SUPPLIED MATERIAL
________

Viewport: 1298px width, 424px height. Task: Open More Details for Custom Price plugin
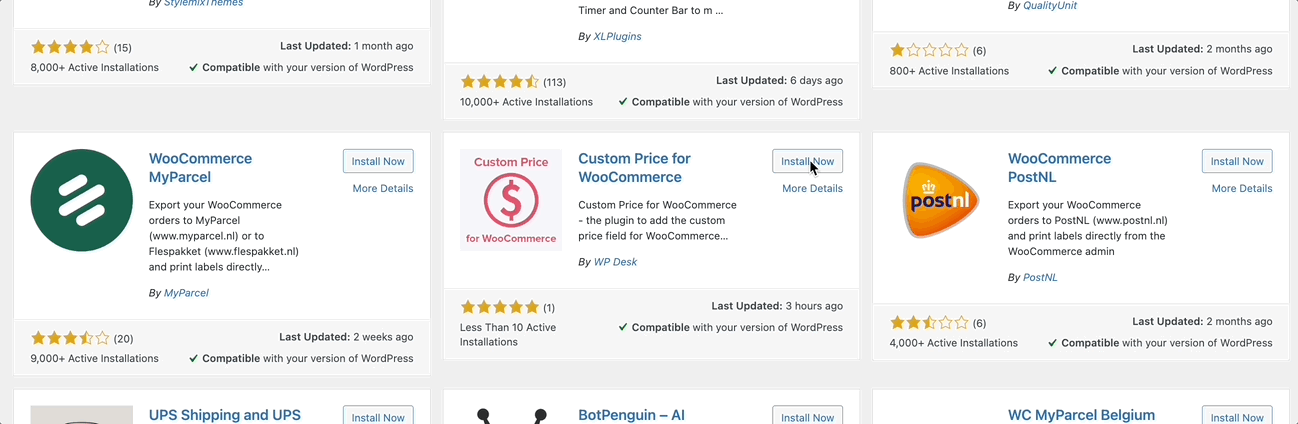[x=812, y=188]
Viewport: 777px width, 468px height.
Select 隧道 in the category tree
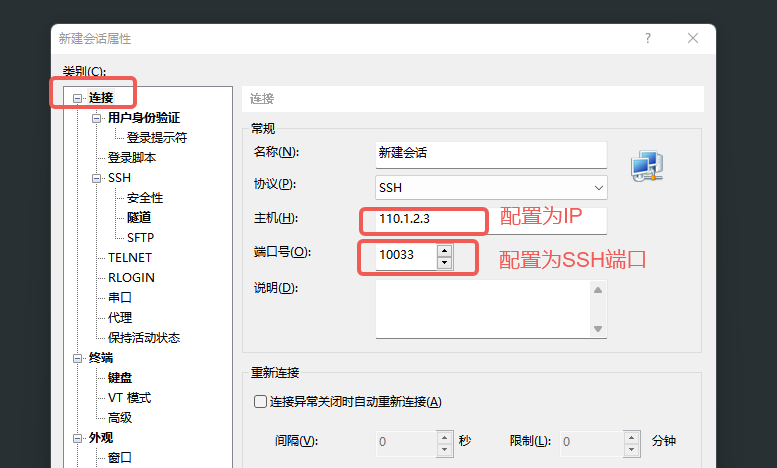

________

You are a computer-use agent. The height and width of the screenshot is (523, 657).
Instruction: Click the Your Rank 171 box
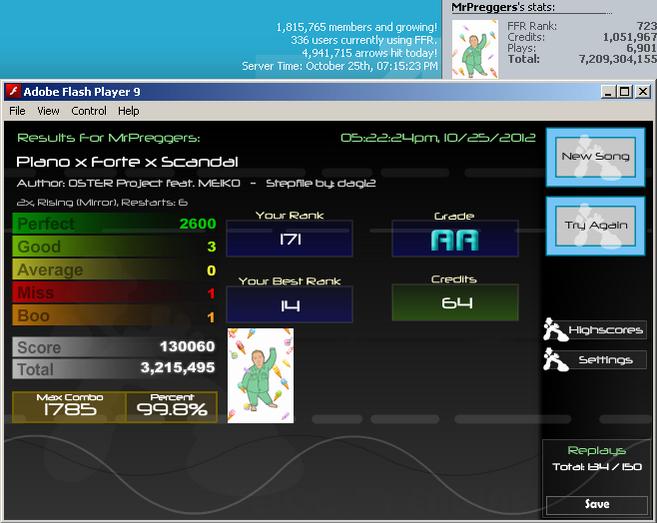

________

EXERCISE OBJECTIVE
Copy out, word for word, the part of the entries above that begins at the line with "You are a computer-use" and ends at the line with "Instruction: Click the Your Rank 171 box", including both.

SOLUTION
You are a computer-use agent. The height and width of the screenshot is (523, 657).
Instruction: Click the Your Rank 171 box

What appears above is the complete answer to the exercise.